Facilitators: Atsuhiro Katano and Gayeon Kim
This course will provide a framework of knowledge of peace and conflict studies to those who need introductory provisions to the field. It will focus on three major terms of the field: conflict, peace, and violence. The participants will work on defining and understanding these terms and applying them to our local and regional contexts with specific issues and cases. Throughout the course, sessions are composed of various ways of active learning, such as group work, role plays, and communication skills exercises. Further inputs will be provided by the resource persons and in collaboration with other courses. Participants too are expected to contribute to the course as resources to each other by sharing their knowledge, experience, and reflection in-class activities.
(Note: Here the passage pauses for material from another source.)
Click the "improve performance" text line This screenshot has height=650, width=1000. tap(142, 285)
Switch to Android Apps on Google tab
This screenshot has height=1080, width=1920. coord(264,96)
2. Theory and Practice of Peace Education
Facilitators: Cheryl Woelk and Natsuha Kajita
The course seeks to introduce the participants to the fundamental knowledge base, skills and value orientations of peace education. It is intended for educators and trainers working in formal, nonformal and informal sectors. The course will use a holistic framework aimed at cultivating mindsets, attitudes, behaviors, structures, and cultures for peacebuilding in educational settings, which will include an introduction to related topics such as conflict transformation, restorative justice, nonviolent communication and creating cultures of peace with administration, teachers, students, parents, and community. It will also engage participants in a learning process that is consistent with the principles of peace, valuing the languages, cultures and identities of participants, to demonstrate that content and pedagogy should form one integral whole. Participants will collaboratively engage with course contents and processes to adapt their learning to their local contexts.
3. Peacebuilding and Climate Change: Facing Two Dragons
Facilitators: Steve Leeper and Zolzaya Nyamdorj
All human beings, wherever we live, are confronting (individually and collectively) the twin threats known as “environmental collapse” and “nuclear war”. Some say we are already doomed to 3 or 4 degrees of global warming and, therefore, catastrophic climate change. Some say World War III has already begun; we have never been closer to nuclear war. This course will begin with a chance to share and learn about the impact of climate change in each of our lives, including the impact in Mongolia. We will also briefly review the international consensus (UN reports, mainstream media reports) regarding the problems we must solve. All participants will collectively enter into deep factual, emotional, philosophical or spiritual exploration of 1) what do we, as a group of NARPI participants, believe about the twin threats, and 2) what potential solutions we envision. This exploration will include presentations and lectures, group discussions and sharing, and a field trip to see how Mongolian society is responding to climate change and the nuclear issue. The goal of this course will be for all participants to go home with a deeper understanding of how each of us needs to change the way we live and how we can engage with the problems and solutions we identify.